If your bass traps are fiberglass filled, then I might suggest you pull them out from the wall to leave an air space, or rotate them 180 degrees to create the air space. You might consider putting two of them together to create a rectangle and thus thicker trap that works to lower frequencies. With so many large windows, the lowest frequencies will exit via the wondows so you're likely concerned with upper and mid bass frequencies. Also, the absorption panels should be about 6" thick, not 2", so that they work across a wider frequency spectrum. Thin absorbers act as a low pass filter and skew the freq response of the reflections striking them thereby changing the timber of your cherished speakers.

Try and deal with front and back wall reflections first as they're less advantageous.

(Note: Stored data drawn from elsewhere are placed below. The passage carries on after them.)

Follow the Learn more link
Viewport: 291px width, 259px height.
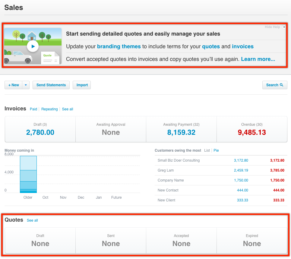tap(258, 59)
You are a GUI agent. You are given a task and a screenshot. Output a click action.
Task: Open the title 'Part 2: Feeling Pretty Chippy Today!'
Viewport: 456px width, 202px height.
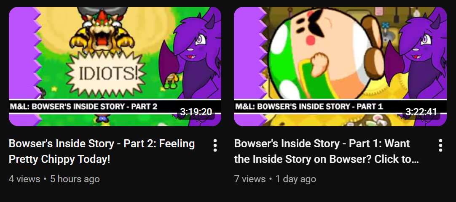[102, 152]
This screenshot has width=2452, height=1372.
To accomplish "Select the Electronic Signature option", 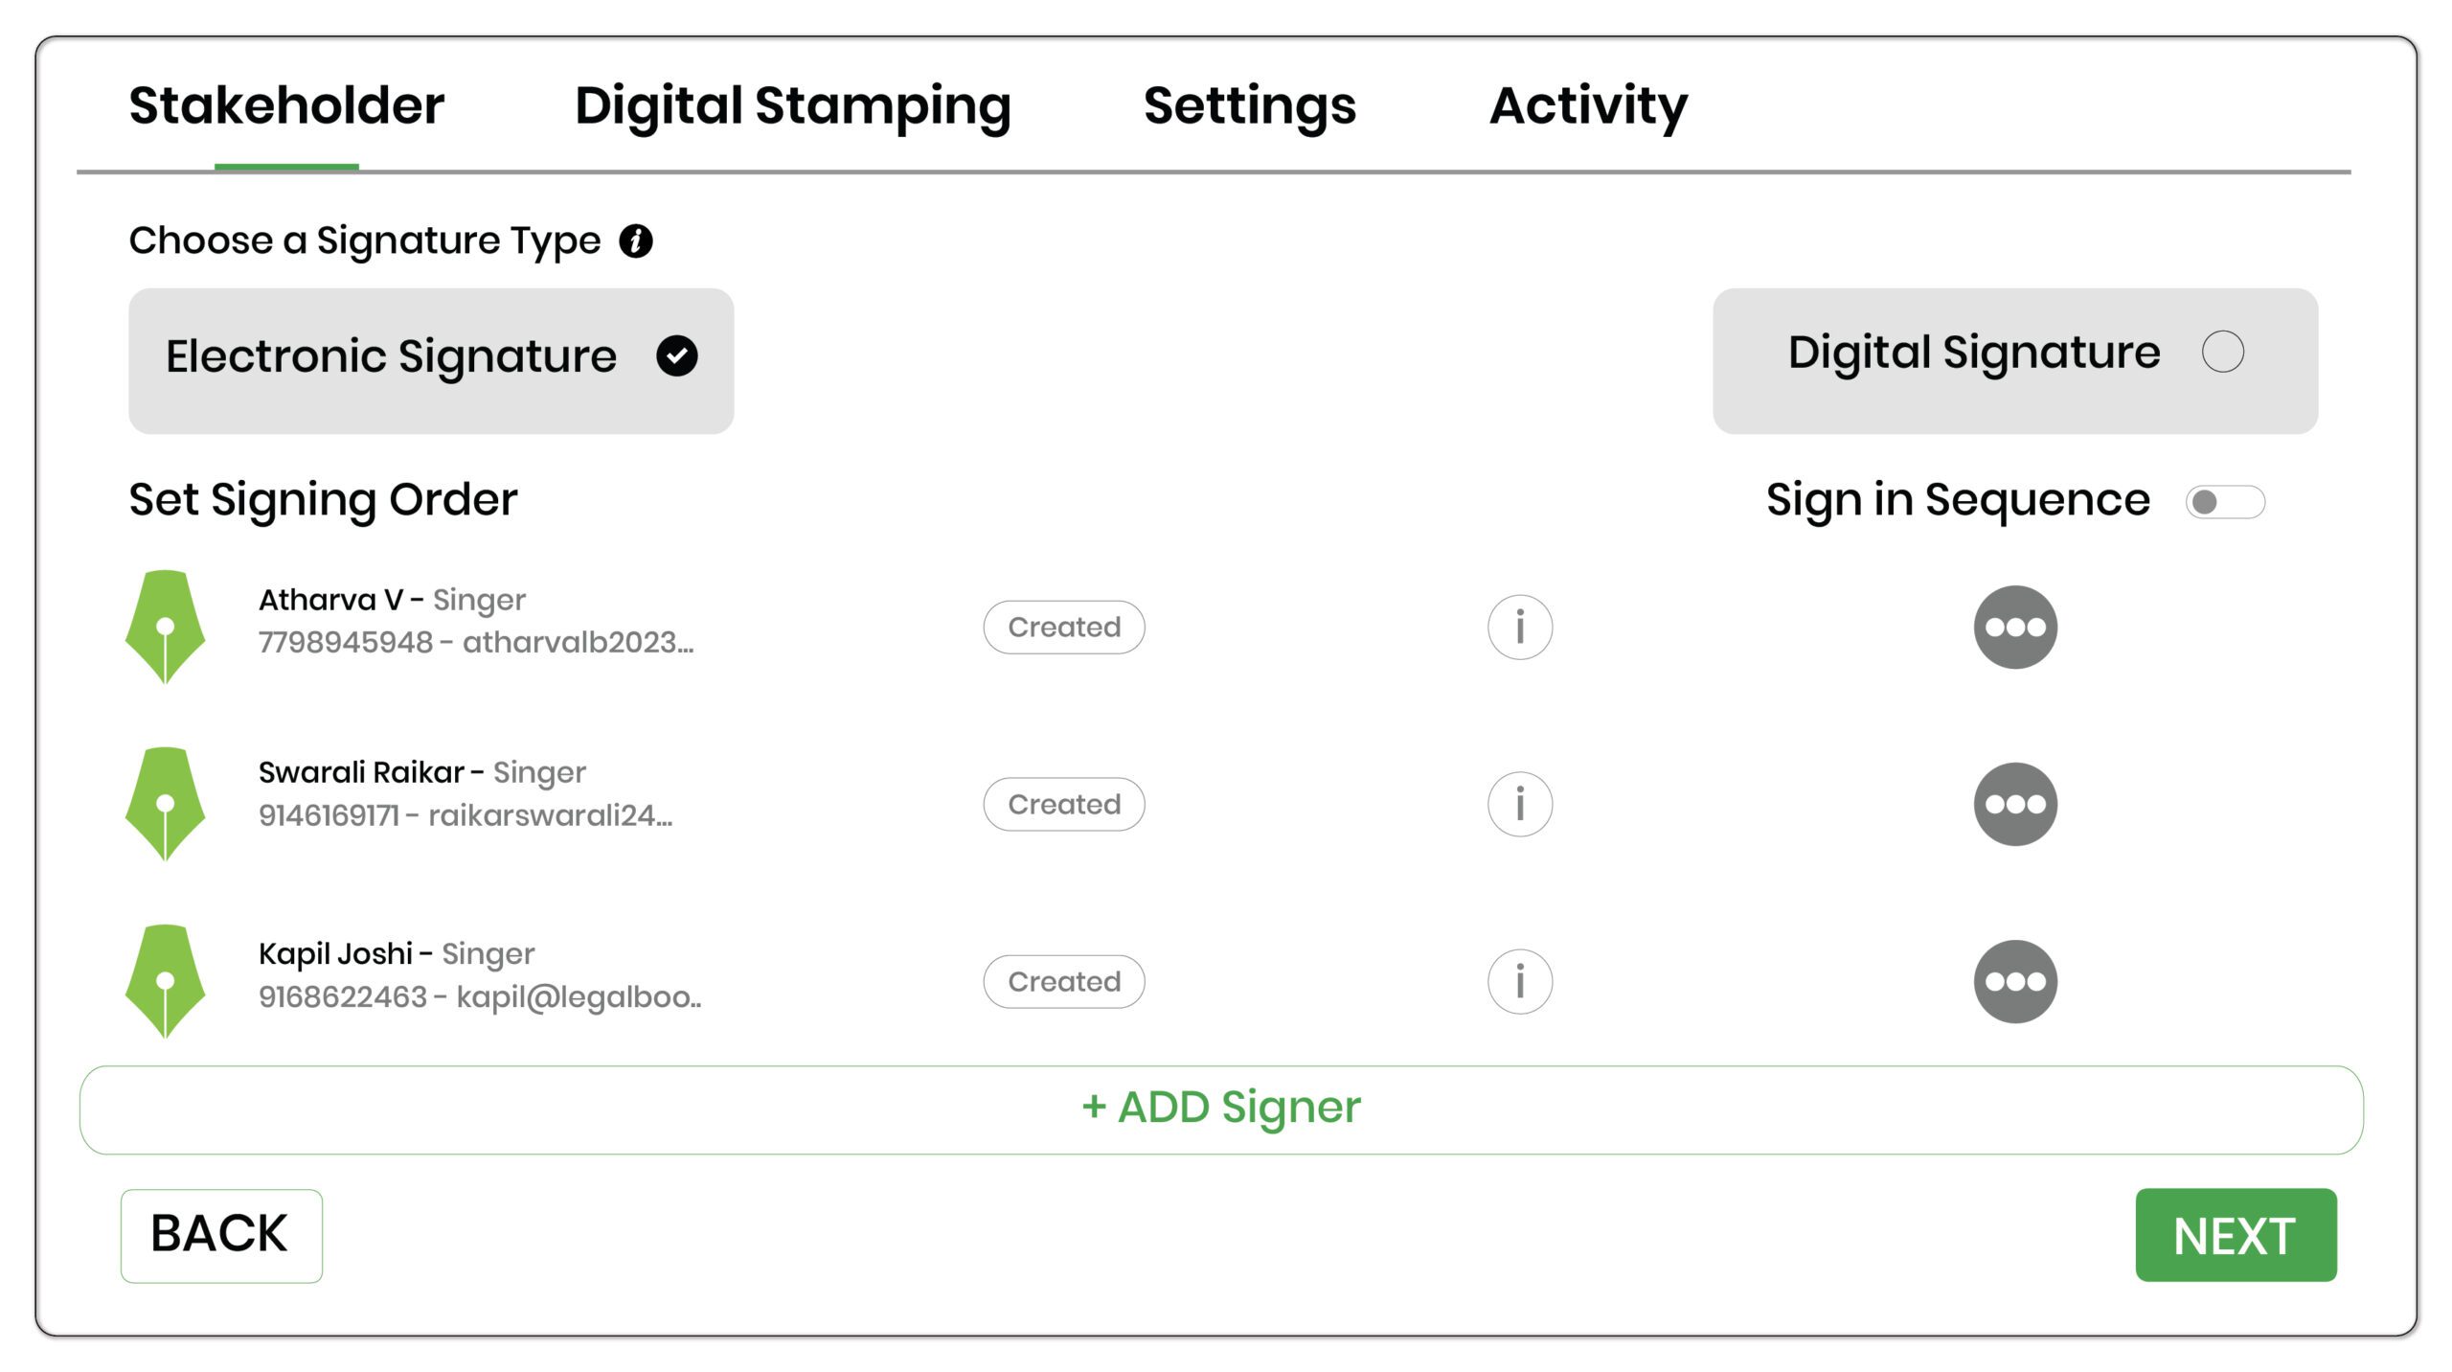I will click(x=431, y=360).
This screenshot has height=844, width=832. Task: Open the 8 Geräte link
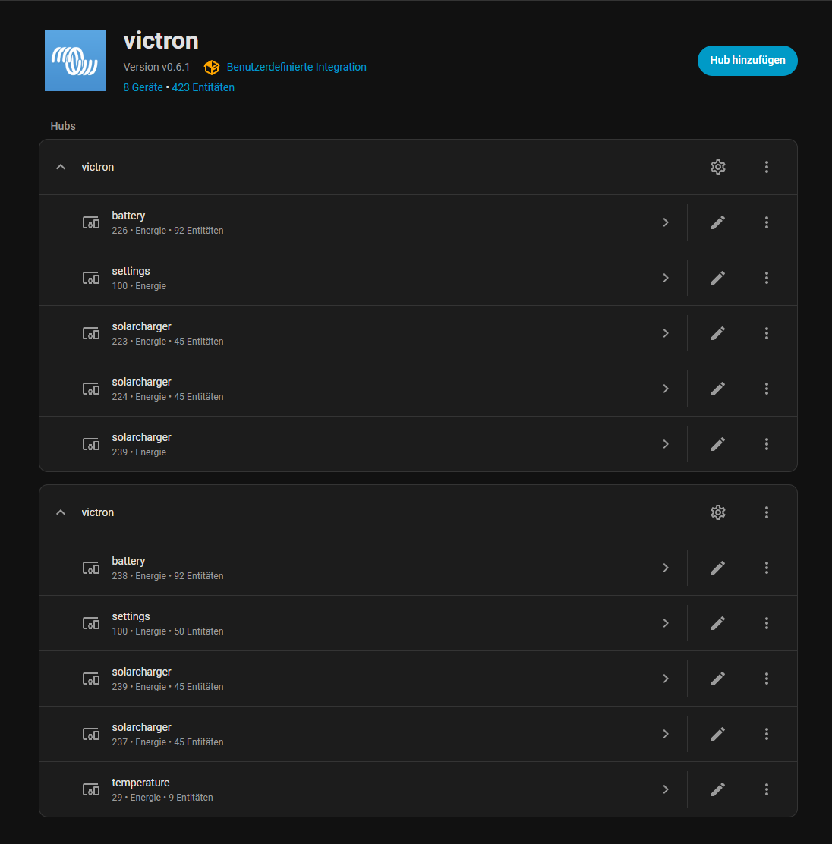143,87
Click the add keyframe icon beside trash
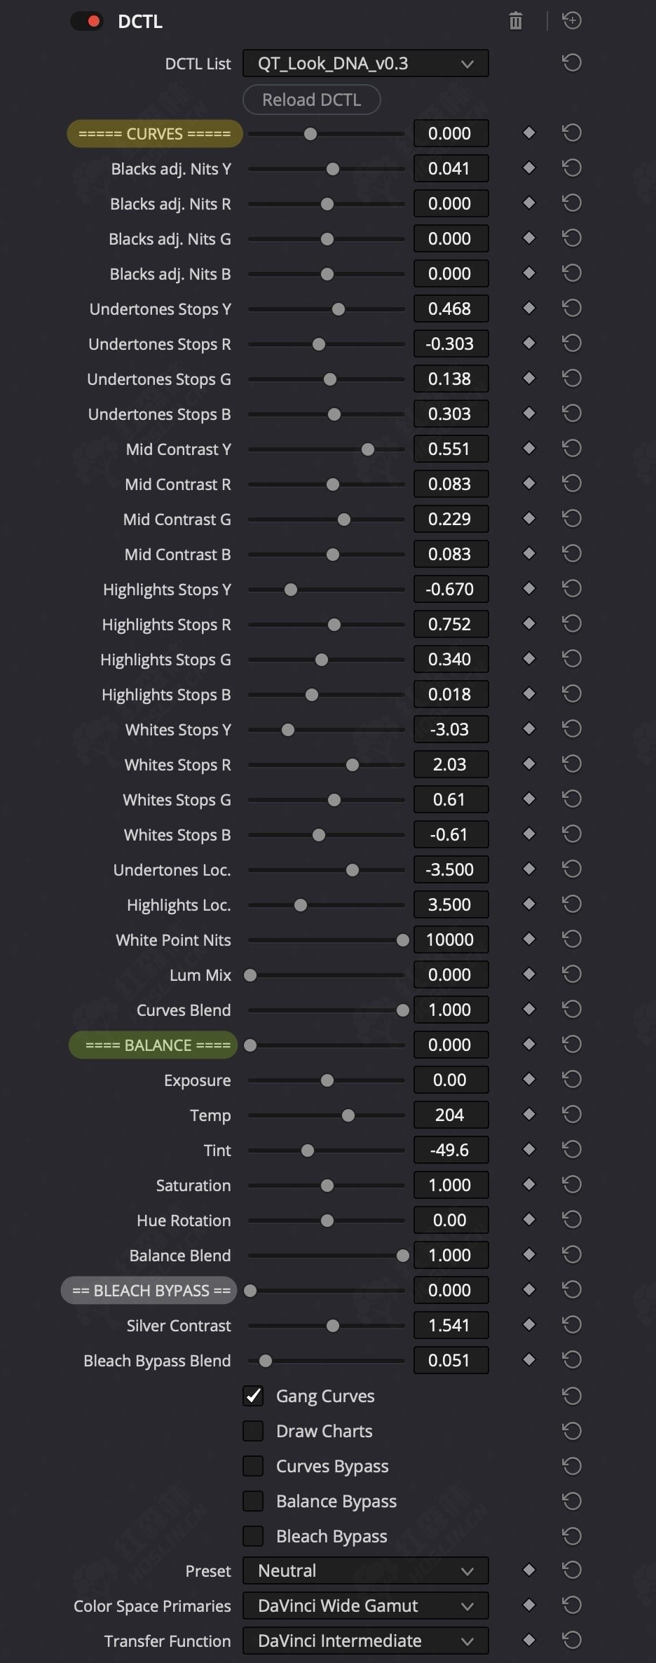Viewport: 656px width, 1663px height. (x=572, y=21)
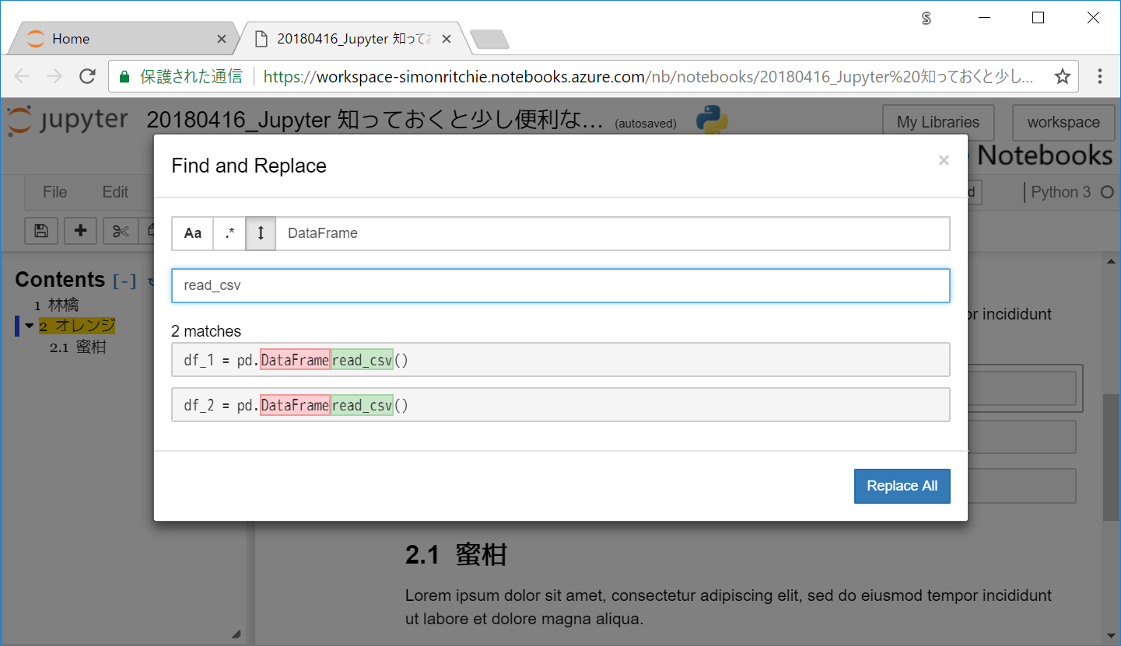View site security via the green lock icon
The width and height of the screenshot is (1121, 646).
click(124, 75)
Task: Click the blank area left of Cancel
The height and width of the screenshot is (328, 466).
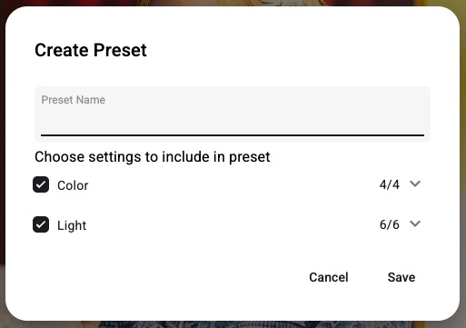Action: [x=170, y=277]
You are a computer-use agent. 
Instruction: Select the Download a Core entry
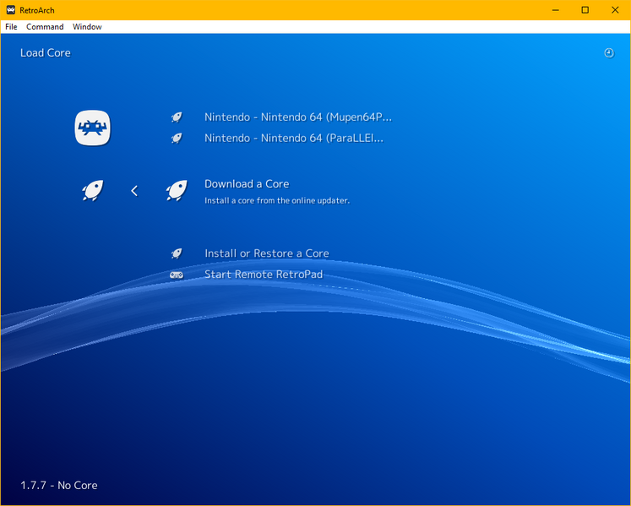247,184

You will want something thick to deal with the back wall reflections including placing them in front of the window. Polyfusers would be a neat thing to try behind your seat.

Good luck.

kevinzoe

Hi Goose,
Nice gear! I bet those Avalons sound wonderful.

Regarding your acoustic room treatments, have you read Dr Floyd Toole's book on acoustics and the physics of small rooms? I would suggest it highly. Have you played with covering all that reflective glass with drapes, diffusers or absorbers? Are all the same coloured panels at the front of the room all absorbers and all the same thickness? With wall-to-wall carpeting and yet another carpet on top, I'd be inclined to use diffusion and angled reflectors instead of more mid/high freq absorption. Personally I'm a big fan of mixing it up by using diffusion+reflection+absorption and not just one of the tools (e.g. absorption). Good luck and happy listening.